Furthermore, an additional scenario was calculated both in the LCA and LCC in order to analyze how the environmental and life-cycle cost impacts would change if indium tin oxide (ITO)-PET was used as a substrate instead of PET substrate. ITO was chosen here to improve the conductivity of the transparent EC electrode which is typically used in this kind of device. Electrochromic displays based on the conductive polymer PEDOT:PSS can be fabricated with, or without, a transparent conductive electrode (such as indium tin oxide, ITO). This is due to the electronic nature of the PEDOT electrochromic polymer film. Switching times can be increased with the ITO, however, with the increased material costs and processing steps it is not necessary. In addition to ITO, the scenario included etching paste and electricity needed for the process (Table S2, Supporting Information).
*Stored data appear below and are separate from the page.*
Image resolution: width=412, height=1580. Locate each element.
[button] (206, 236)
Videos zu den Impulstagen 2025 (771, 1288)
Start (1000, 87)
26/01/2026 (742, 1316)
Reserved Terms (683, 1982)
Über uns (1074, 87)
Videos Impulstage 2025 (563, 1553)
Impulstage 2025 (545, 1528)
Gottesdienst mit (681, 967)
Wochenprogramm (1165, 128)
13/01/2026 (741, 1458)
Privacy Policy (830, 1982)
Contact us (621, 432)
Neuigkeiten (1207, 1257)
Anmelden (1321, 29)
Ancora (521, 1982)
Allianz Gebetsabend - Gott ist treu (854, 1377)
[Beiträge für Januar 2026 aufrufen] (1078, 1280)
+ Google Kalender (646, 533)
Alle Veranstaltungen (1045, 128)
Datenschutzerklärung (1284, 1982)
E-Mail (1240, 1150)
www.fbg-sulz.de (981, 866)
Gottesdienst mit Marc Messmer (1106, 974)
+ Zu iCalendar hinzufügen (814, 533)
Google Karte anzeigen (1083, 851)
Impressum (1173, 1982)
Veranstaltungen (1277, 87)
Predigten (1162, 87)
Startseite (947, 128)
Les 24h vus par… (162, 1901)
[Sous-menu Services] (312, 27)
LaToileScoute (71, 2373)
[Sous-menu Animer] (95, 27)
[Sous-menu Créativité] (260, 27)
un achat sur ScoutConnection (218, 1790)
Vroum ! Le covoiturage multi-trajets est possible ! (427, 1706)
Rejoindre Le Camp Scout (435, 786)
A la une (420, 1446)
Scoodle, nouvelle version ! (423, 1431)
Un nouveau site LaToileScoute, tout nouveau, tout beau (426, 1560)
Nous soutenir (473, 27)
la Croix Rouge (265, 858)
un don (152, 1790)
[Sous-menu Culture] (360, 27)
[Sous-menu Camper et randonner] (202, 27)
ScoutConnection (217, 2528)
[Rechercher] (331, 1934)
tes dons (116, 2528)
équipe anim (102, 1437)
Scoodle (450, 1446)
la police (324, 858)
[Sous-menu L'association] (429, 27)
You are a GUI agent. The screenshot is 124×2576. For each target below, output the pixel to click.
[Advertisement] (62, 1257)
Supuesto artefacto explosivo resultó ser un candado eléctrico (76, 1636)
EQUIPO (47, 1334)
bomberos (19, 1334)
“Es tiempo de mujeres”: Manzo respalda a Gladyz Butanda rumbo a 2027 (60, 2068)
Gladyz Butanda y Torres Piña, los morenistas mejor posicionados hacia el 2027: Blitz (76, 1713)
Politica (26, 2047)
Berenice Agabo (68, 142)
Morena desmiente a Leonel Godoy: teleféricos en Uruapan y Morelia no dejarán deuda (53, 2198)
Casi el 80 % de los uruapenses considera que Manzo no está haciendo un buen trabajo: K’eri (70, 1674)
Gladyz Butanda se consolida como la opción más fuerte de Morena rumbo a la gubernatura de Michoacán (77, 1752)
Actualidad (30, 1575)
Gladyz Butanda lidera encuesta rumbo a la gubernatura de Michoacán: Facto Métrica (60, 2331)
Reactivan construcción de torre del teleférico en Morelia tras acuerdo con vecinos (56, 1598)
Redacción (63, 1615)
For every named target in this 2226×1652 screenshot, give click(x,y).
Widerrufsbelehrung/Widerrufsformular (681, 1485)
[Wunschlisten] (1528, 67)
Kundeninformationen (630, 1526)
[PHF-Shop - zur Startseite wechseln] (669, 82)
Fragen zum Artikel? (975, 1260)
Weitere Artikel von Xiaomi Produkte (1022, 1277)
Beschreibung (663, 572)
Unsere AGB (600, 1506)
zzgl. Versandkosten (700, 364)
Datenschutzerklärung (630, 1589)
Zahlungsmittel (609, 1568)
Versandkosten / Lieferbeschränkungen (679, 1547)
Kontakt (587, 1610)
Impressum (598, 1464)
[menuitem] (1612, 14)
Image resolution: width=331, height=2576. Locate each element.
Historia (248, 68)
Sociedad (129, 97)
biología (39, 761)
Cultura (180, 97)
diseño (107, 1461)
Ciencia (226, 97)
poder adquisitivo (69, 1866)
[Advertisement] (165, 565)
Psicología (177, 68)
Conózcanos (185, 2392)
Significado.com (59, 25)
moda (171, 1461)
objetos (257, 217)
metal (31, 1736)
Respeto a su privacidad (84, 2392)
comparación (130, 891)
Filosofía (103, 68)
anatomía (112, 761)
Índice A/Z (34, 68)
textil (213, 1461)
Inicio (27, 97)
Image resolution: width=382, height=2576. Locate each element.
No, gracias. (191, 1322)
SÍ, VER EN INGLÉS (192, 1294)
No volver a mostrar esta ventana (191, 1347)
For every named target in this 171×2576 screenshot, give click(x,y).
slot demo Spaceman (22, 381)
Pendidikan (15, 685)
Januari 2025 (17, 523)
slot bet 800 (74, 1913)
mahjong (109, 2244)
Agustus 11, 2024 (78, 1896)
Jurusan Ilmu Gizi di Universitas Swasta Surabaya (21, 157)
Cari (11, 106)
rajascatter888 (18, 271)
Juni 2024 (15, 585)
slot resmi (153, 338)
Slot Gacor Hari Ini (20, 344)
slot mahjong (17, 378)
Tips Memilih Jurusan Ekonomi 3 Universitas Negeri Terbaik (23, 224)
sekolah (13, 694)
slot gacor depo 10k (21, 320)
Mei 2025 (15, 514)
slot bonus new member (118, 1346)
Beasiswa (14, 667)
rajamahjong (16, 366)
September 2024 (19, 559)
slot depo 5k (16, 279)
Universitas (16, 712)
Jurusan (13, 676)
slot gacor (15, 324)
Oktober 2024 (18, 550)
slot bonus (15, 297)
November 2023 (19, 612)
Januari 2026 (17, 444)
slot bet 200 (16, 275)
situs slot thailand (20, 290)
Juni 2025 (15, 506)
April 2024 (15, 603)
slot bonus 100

In the following, LCA results are presented divided by different life cycle stages and by different types of resources (Figure 3 and 4). Life cycle stage is a term used in LCA, and it refers to the different parts of a product's life cycle. Stages can be defined differently, depending on the product analyzed, and the study's aims. In the present case, five of the stages refer to the different production steps, followed by use and end-of-life stages. The results for different life cycle stages show that the R2R assembly of electronics and the R2R injection molding are generally the main production steps affecting the results, with the components needed for the R2R assembly having the largest contribution in most impact categories. This mainly stems from the production of electronic components (both active and passive components), and the SMD resistor needed for the hybrid system. This is also visible in Figure 4, where electric components are a large contributor to the total impacts. The high contribution of R2R conversion to land use impacts results from the paper which is assumed to be the raw material of the Pressure Sensitive Adhesive (PSA) liners.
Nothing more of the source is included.